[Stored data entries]
++++++++++
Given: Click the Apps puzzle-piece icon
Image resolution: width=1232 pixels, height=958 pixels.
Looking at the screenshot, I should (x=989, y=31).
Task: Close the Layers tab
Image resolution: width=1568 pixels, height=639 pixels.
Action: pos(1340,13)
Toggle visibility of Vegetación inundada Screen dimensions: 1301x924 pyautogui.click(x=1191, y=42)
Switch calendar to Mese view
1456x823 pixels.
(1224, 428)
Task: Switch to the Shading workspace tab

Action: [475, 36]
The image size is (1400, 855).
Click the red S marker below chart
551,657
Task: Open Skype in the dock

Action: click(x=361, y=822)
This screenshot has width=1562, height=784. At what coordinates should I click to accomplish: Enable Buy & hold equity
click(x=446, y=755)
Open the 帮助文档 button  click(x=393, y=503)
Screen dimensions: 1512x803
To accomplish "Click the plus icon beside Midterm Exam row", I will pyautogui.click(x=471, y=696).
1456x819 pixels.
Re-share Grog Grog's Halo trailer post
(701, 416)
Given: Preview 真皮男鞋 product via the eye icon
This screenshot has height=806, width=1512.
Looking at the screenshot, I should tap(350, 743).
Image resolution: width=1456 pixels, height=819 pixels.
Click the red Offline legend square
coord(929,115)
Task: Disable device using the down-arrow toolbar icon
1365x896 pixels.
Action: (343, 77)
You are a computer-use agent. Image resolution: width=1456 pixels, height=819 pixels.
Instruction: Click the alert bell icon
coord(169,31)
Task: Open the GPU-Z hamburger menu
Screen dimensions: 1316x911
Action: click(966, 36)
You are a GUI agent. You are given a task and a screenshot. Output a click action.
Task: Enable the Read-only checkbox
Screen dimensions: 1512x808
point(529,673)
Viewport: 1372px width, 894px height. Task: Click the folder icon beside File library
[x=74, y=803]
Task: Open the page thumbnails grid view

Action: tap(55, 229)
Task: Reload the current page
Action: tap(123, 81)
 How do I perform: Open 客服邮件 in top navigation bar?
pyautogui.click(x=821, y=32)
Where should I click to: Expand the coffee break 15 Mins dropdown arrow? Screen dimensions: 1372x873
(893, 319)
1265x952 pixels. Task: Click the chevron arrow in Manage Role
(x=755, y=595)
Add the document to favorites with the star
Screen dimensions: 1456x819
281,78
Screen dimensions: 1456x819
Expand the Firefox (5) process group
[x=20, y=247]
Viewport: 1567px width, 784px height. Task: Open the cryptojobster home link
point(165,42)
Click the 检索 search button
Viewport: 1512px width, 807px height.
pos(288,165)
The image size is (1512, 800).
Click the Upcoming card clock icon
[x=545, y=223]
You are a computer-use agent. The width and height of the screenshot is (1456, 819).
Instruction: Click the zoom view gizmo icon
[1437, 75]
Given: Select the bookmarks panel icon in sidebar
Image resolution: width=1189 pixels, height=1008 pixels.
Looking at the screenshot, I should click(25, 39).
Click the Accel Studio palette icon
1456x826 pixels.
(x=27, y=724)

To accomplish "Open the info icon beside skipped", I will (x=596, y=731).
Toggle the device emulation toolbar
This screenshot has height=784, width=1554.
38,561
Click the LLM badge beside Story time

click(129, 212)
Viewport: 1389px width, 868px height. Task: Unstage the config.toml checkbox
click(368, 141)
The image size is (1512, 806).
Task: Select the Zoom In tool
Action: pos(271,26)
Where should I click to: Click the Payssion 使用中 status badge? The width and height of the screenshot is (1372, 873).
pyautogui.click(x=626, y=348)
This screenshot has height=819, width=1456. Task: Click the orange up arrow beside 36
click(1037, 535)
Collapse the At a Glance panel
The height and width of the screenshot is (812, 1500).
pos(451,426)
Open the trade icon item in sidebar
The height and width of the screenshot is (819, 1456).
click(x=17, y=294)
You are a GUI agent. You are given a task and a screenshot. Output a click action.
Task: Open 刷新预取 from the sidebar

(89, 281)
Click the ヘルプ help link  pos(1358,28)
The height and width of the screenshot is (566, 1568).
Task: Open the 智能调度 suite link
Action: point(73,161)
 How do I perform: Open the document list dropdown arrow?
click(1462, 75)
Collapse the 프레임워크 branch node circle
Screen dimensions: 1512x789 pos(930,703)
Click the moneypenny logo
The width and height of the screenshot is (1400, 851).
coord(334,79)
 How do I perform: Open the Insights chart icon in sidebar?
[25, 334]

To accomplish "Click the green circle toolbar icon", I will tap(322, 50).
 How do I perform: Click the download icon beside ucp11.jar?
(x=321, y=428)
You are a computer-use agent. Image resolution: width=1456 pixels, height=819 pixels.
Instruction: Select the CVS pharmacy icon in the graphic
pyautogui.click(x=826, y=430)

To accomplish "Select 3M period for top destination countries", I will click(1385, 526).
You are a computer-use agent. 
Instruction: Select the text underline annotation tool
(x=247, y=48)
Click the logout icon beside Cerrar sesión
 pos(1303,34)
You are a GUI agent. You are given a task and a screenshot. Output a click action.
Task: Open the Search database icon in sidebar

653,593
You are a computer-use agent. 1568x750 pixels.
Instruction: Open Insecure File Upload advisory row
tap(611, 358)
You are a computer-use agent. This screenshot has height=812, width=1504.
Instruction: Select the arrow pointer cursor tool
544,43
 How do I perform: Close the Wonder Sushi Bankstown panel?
++++++++++
Copy every line of the data that holds the string "Close".

Task: Close the Layers tab
 How do I perform: Close the Wonder Sushi Bankstown panel?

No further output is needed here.